Nous nous moquions, il y a un an, avec grande raison, de la prétendue liberté des Anglais, qui n’ont pas la liberté indéfinie de la presse ; et cependant quel homme de bonne foi osera comparer aujourd’hui la France à l’Angleterre, pour la liberté de la presse ! Voyez avec quelle hardiesse le Morning Chronicle attaque Pitt et les opérations de la guerre ? Quel est le journaliste, en France, qui osât relever les bévues de nos comités, et des généraux, et des jacobins, et des ministres, et de la Commune, comme l’opposition relève celle du ministère britannique ? Et moi Français, moi Camille Desmoulins, je ne serai pas aussi libre qu’un journaliste anglais ! je m’indigne à cette idée. Qu’on ne dise pas que nous sommes en révolution, et qu’il faut suspendre la liberté de la presse pendant la Révolution. Est-ce que l’Angleterre, est-ce que toute l’Europe n’est pas aussi en état de révolution. Les principes de la liberté de la presse sont-ils moins sacrés à Paris qu’à Londres, où Pitt doit avoir une si grande peur de la lumière ? Je l’ai dit, il y a cinq ans, ce sont les fripons qui craignent les réverbères. Est-ce que, lorsque, d’une part, la servitude et la vénalité tiendront la plume, et de l’autre, la liberté et la vertu, il peut y avoir le moindre danger que le peuple, juge dans ce combat, puisse passer du côté de l’esclavage ? Quelle injure ce serait faire à la raison humaine, que de l’appréhender ! Est-ce que la raison peut craindre le duel de la sottise ? Je le répète, il n’y a que les contre-révolutionnaires, il n’y a que les traîtres, il n’y a que Pitt, qui puissent avoir intérêt à défendre, en France, la liberté la liberté même indéfinie de la presse ; et la liberté, la vérité, ne peuvent jamais craindre l’écritoire de la servitude et du mensonge.
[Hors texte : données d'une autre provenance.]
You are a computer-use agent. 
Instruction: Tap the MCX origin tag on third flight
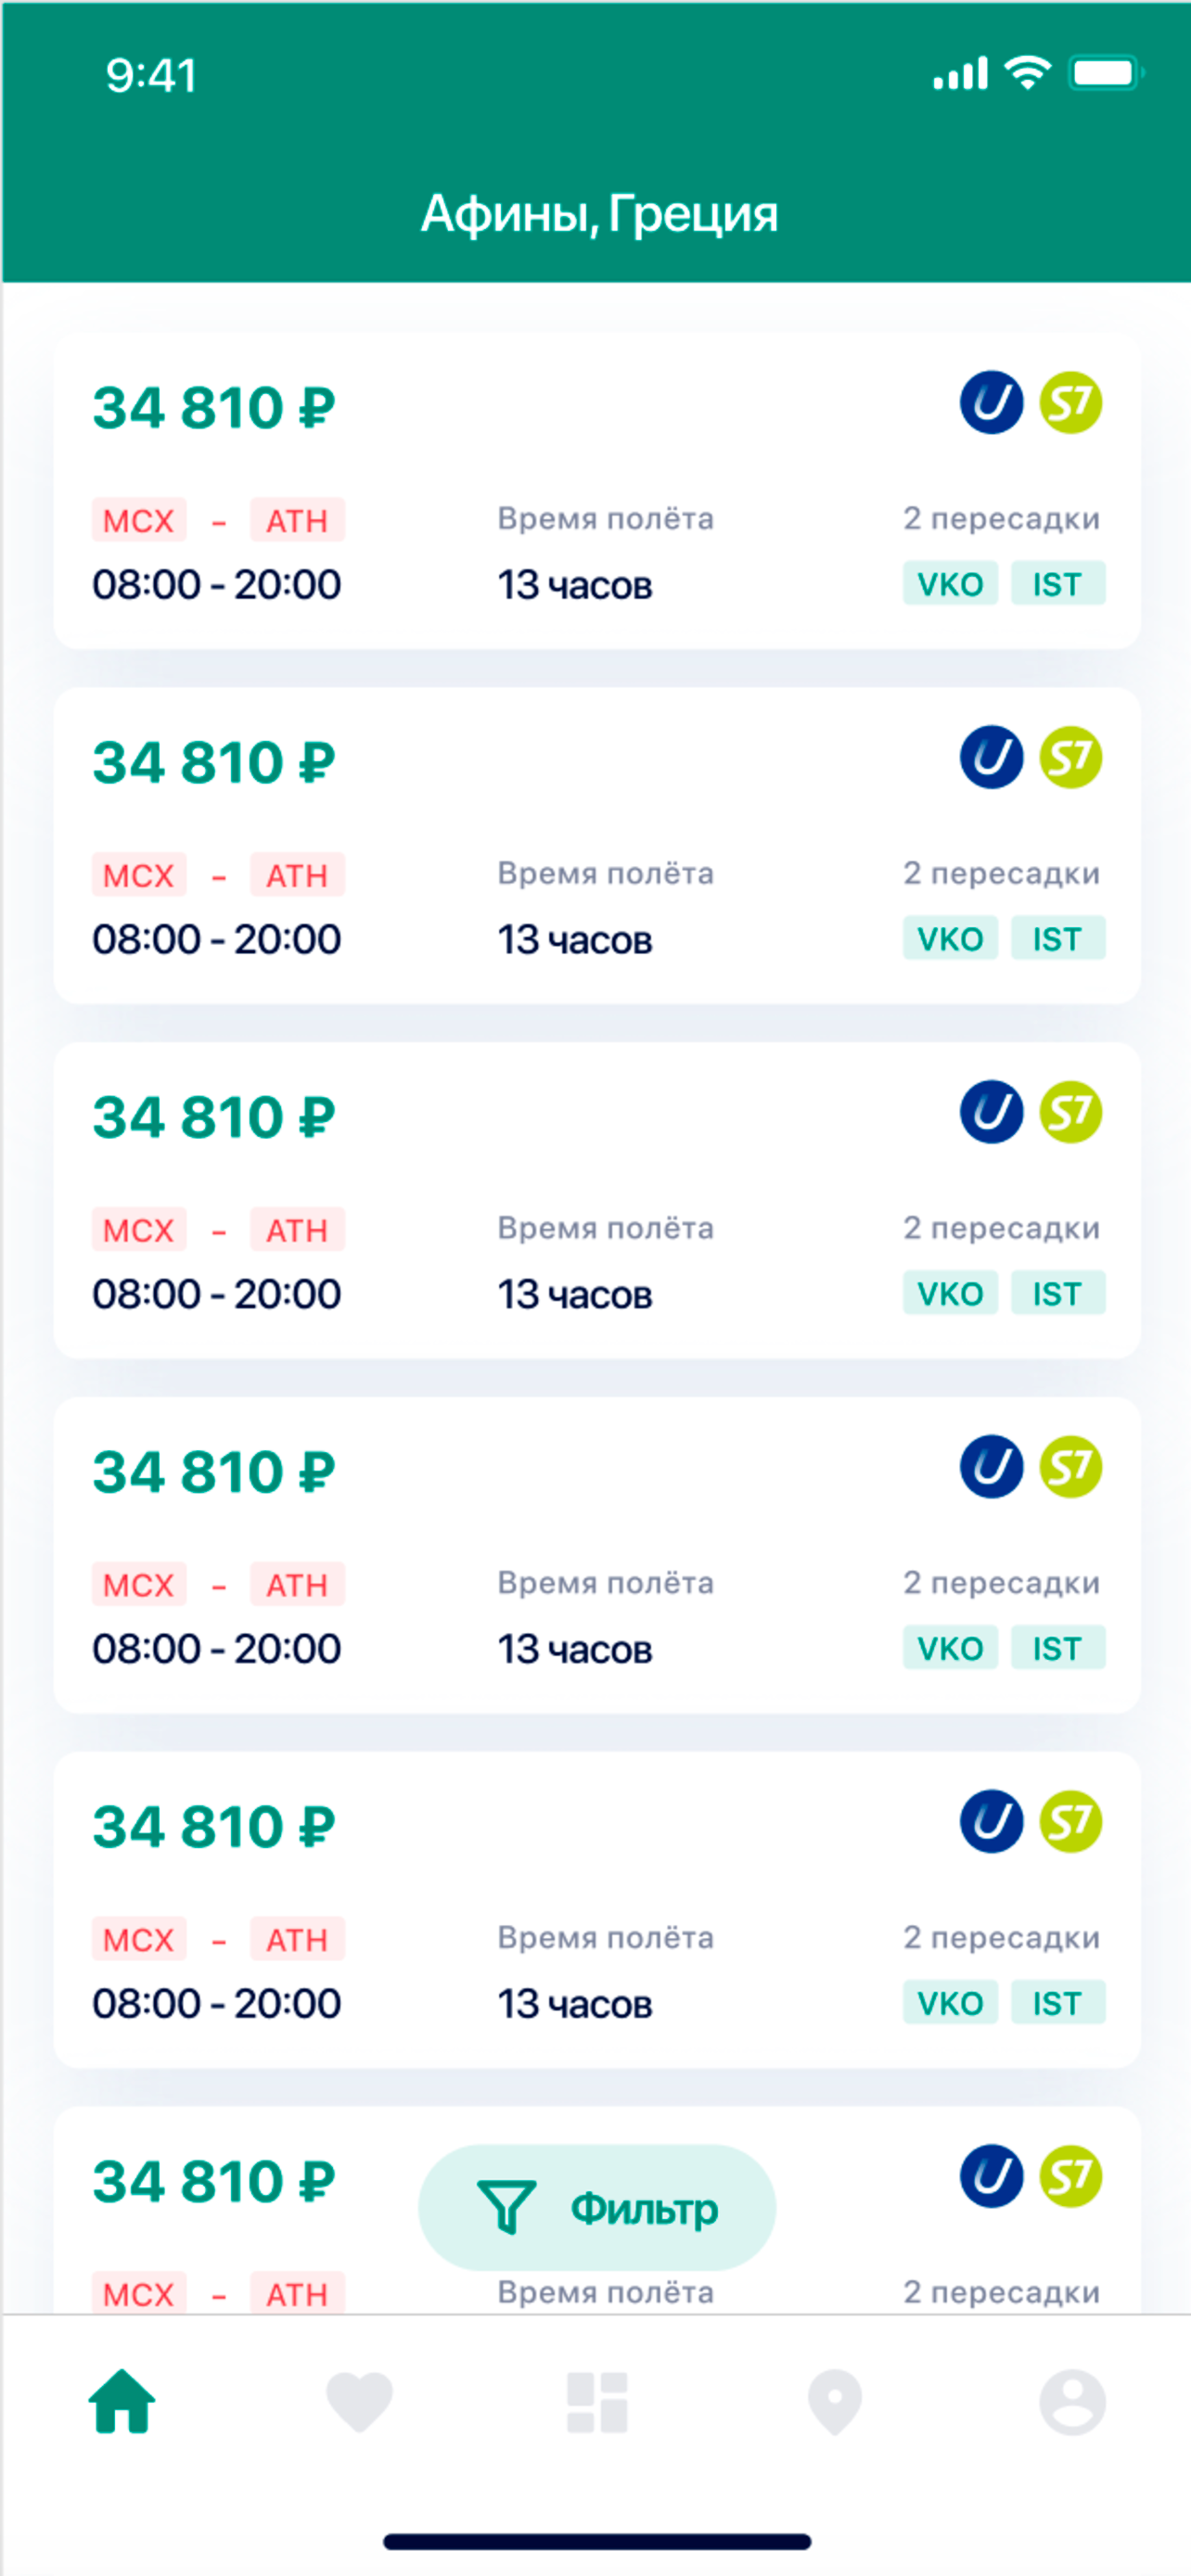pos(139,1230)
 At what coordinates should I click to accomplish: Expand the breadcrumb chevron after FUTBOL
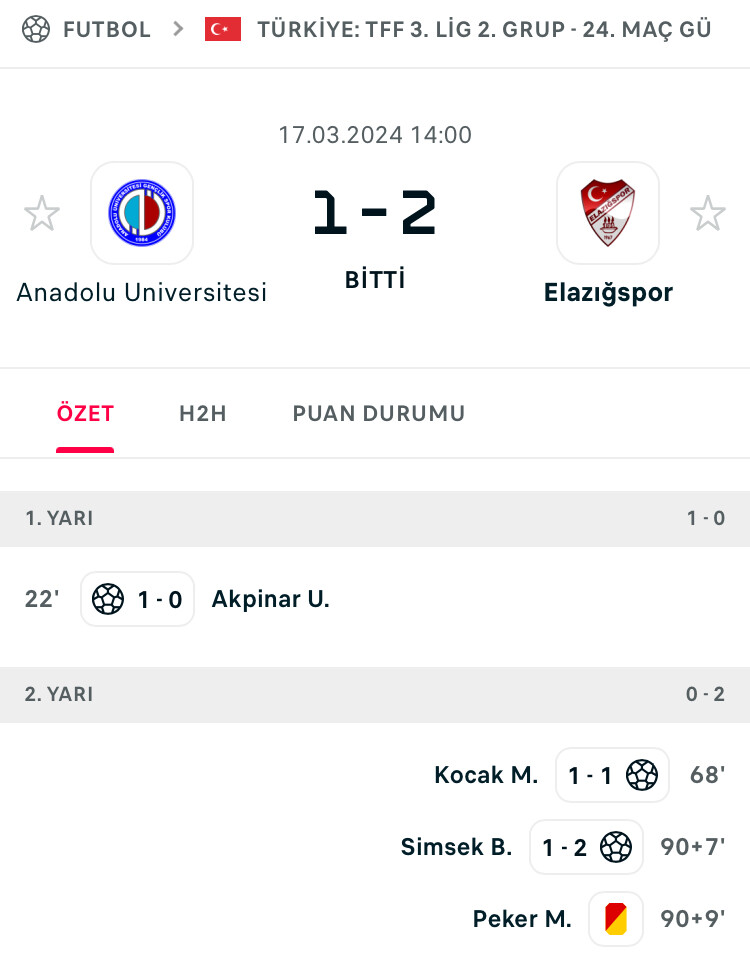(x=178, y=29)
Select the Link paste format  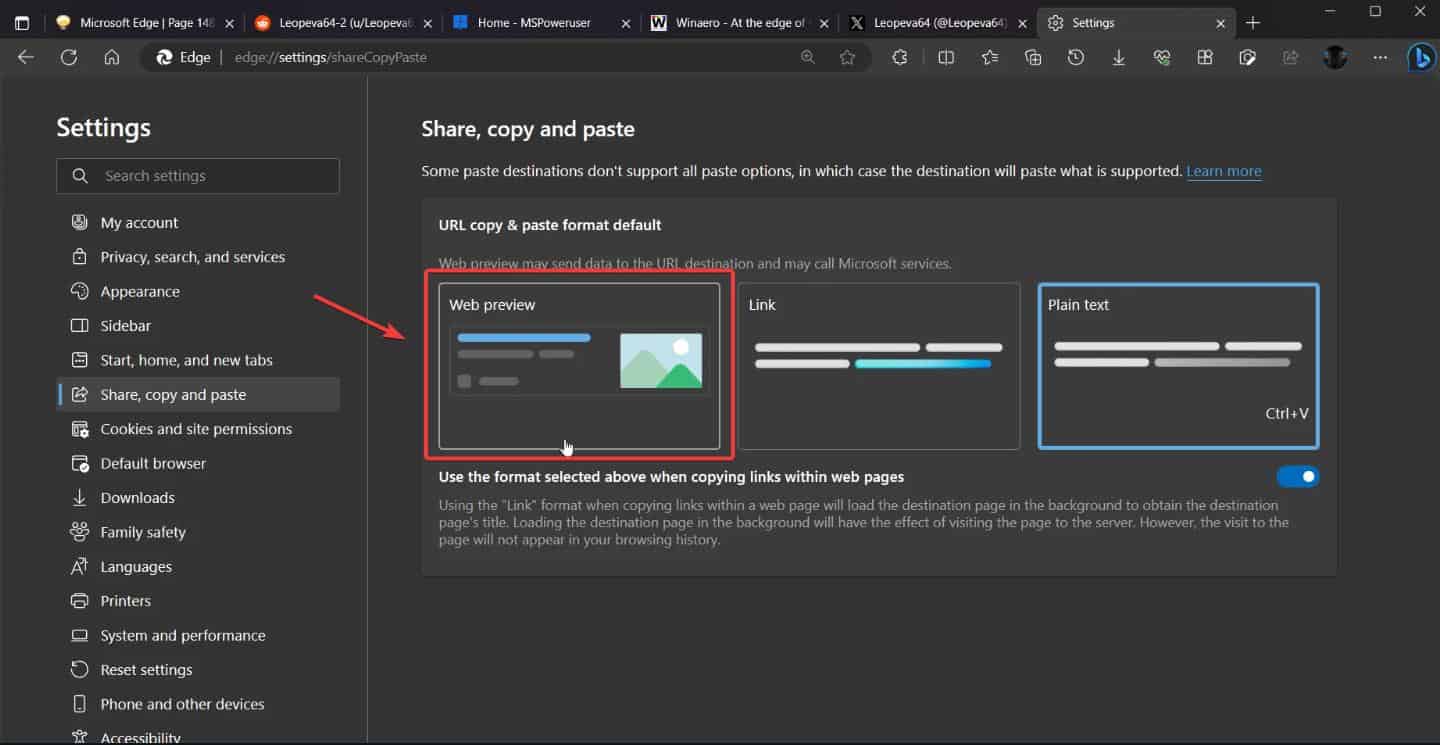(x=878, y=367)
Je sais que, dans le maniement des grandes affaires, il est permis de s’écarter des règles austères de la morale ; cela est triste, mais inévitable. Les besoins de l’État et la perversité du cœur humain rendent une telle conduite nécessaire, et ont fait de sa nécessité la première maxime de la politique. Si un homme en place s’avisait de dire tout ce qu’il pense, tout ce qu’il sait, il exposerait son pays à une perte certaine. Que les bons citoyens ne craignent donc point les écarts et l’intempérance de ma plume. J’ai la main pleine de vérités, et je me garderai bien de l’ouvrir en entier ; mais j’en laisserai échapper assez pour sauver la France et la République, une et indivisible.
Mes collègues ont tous été si occupés et emportés par le tourbillon des affaires, les uns dans des comités, les autres dans des missions, que le temps leur a manqué pour lire, je dirai presque pour méditer. Moi qui n’ai été d’aucune mission, d’aucun comité où l’on eût quelque chose à faire ; qui, au milieu de cette surcharge de travaux de tous mes collègues montagnards, pour l’affermissement de la République, ai composé, presque à moi seul (qu’ils me passent l’expression), leur comité de lecteurs et de penseurs, me sera-t-il permis, au bout d’un an, de leur présenter le rapport de ce comité, de leur offrir les leçons de l’histoire, le seul maître, quoi qu’on en dise, de l’art de gouverner, et de leur donner les conseils que leur donneraient Tacite et Machiavel, les plus grands politiques qui aient jamais existé.